Ce ne fut qu'une fois dans le métro bondé, qu'Ace se rendit compte de la violence mots qu'il avait eus. Tyler avait probablement était blessé car il avait eu la même expression sur le visage que tous ceux que son franc-parler avait blessé. Lui qui trouvait cela aberrant que l'on se permette de juger sa vie, qui était-il pour juger Tyler ? Qu'il couche avec une femme ou un homme, cela ne le regardait pas. Il était en général assez ouvert d'esprit, parce qu'il se foutait de ce que les autres faisaient. Alors pourquoi s'était-il emporté contre lui ?

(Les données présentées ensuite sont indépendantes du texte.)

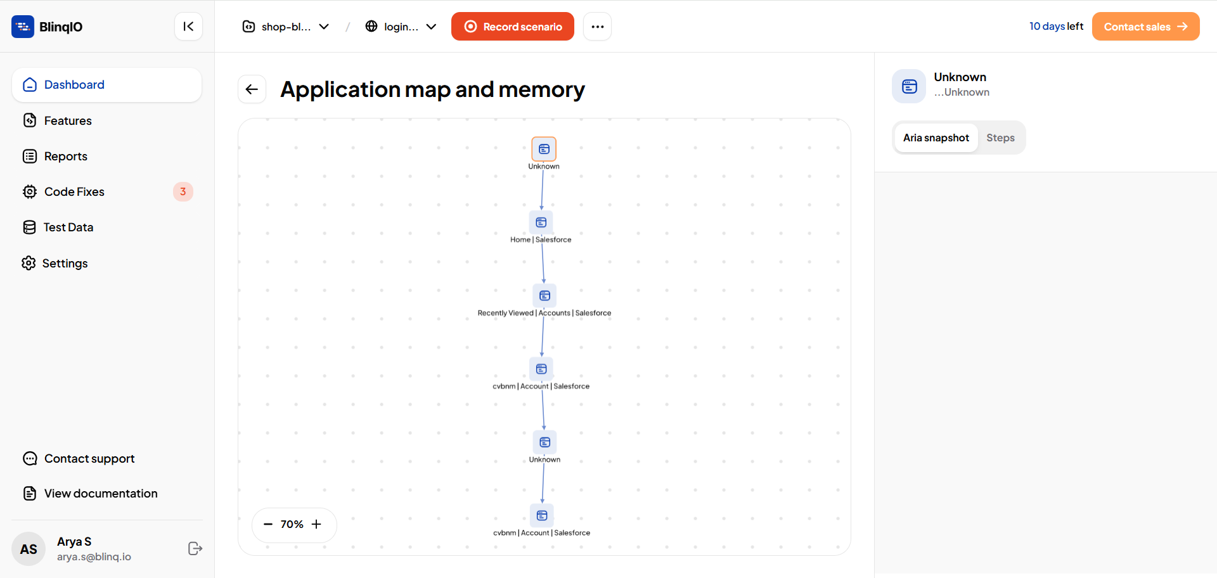
Task: Click Contact sales
Action: pos(1145,26)
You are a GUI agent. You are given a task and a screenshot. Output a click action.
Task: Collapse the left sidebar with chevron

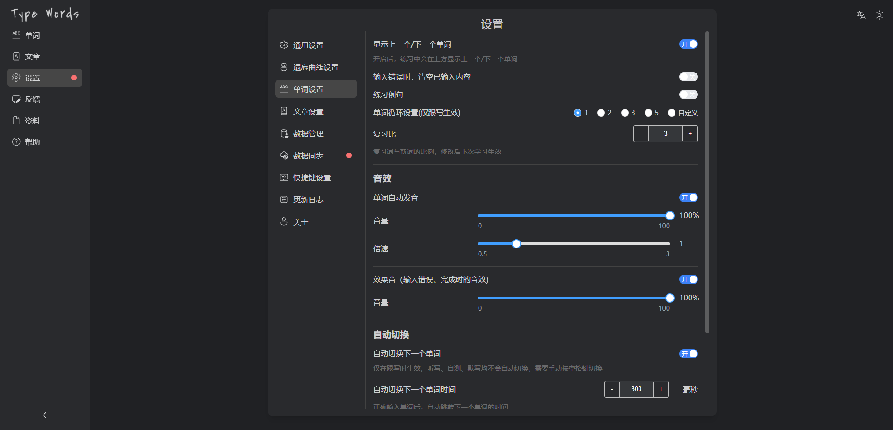point(45,415)
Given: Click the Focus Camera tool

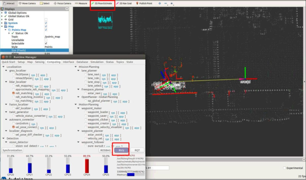Looking at the screenshot, I should coord(63,3).
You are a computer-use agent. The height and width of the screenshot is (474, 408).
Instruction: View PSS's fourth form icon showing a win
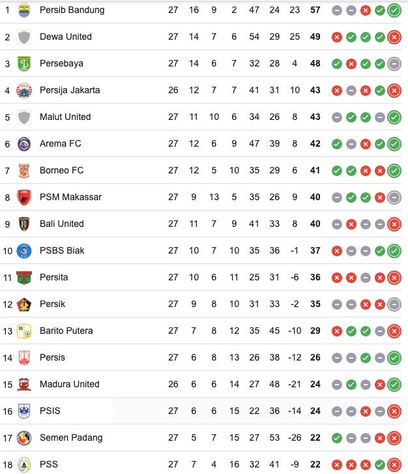(x=380, y=465)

Fatigué, Ace ferma les yeux et se laissa bercer par le balancement du wagon. Il s'était comporté comme un vrai con, mais le regrettait-il ? Tyler avait été suffisamment pénible, il n'avait eu que ce qu'il méritait. Et Maria avait clairement manqué de tact. Mais le fait que ce petit arrogant prétentieux c'était clairement foutu de lui tout l'après-midi lui donnait-il le droit de l'avoir blessé ?

Tyler avait dit à Maria qu'il le considérait comme un ami. Mais de son côté, se sentait-il capable d'être ami avec un type pareil ? Clairement pas. Il était exaspérant au possible. Il avait visiblement des priorités qui ne rejoignaient pas les siennes, comme par exemple faire la fête. Ace n'était pas sociable, et même si prendre prendre un bain de foule ne lui donnait pas un sentiment d'angoisse comme chez certains, il n'était pas trop soirées alcoolisées et fêtes d'anniversaire.

Non, Tyler n'était pas un ami. Juste quelqu'un avec qui il devait travailler sur un projet. Mais il était vrai que ça pouvait se passer dans une ambiance plus légère. Était-il trop tard pour cela ?


Ce soir-là, malgré la soirée épuisante qu'il avait passée à servir des cocktails et autres bissons, il n'arriva pas à trouver le sommeil. Tout tourné en boucle dans sa tête et son cerveau n'avait pas l'air de vouloir le laisser dormir : sa mère, le mémoire, Tyler et les mots durs qu'il avait eus. Avant qu'il ne sombre dans un monde sans rêves, Il se rappela qu'il avait complètement oublié de répondre au message de Vanessa. Vanessa... peut-être que la revoir lui procurerait un peu de bien. Il en avait besoin.